### Records shown ###

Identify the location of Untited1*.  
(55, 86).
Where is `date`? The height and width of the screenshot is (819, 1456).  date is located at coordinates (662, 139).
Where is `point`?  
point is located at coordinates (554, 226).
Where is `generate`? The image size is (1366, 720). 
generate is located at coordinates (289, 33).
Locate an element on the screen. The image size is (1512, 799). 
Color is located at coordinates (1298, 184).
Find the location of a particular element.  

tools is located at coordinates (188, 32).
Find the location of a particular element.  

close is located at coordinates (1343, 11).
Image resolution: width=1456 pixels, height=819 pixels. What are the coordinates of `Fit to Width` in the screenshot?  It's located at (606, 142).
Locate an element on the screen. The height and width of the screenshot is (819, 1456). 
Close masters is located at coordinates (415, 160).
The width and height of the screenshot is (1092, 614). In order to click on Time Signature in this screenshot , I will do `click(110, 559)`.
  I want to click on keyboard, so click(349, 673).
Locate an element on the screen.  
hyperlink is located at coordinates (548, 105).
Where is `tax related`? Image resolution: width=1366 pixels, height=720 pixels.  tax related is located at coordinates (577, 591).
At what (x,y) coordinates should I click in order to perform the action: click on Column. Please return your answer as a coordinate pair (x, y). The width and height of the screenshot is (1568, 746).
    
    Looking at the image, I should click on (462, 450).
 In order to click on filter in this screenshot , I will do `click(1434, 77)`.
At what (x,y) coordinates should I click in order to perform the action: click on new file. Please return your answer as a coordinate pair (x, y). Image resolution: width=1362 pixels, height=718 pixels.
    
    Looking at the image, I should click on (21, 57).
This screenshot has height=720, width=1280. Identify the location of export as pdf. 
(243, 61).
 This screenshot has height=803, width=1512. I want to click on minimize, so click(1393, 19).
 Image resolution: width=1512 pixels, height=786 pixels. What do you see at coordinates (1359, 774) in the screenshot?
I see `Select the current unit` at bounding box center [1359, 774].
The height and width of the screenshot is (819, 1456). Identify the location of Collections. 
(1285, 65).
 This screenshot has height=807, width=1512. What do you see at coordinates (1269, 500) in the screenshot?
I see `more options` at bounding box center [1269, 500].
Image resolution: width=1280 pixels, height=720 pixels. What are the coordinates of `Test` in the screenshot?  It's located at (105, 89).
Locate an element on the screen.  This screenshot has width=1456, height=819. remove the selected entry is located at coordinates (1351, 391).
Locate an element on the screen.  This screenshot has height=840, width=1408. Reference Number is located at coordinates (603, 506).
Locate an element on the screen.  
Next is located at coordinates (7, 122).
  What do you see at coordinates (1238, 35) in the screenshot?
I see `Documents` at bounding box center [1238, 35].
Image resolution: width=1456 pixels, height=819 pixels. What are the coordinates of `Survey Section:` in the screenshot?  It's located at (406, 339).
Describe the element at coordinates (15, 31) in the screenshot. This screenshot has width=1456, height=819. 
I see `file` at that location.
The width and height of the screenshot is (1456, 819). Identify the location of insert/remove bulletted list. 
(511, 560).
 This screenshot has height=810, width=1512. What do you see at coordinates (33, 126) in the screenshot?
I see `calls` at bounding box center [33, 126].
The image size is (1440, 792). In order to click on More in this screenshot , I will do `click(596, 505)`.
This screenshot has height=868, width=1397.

###

▶ _Requirement_:
Reproduce the listing above word for word, starting from its first line and continuing through the line containing "generate is located at coordinates (289, 33).", including that line.

▶ _Exercise response_:
Identify the location of Untited1*.  
(55, 86).
Where is `date`? The height and width of the screenshot is (819, 1456).  date is located at coordinates (662, 139).
Where is `point`?  
point is located at coordinates (554, 226).
Where is `generate`? The image size is (1366, 720). 
generate is located at coordinates (289, 33).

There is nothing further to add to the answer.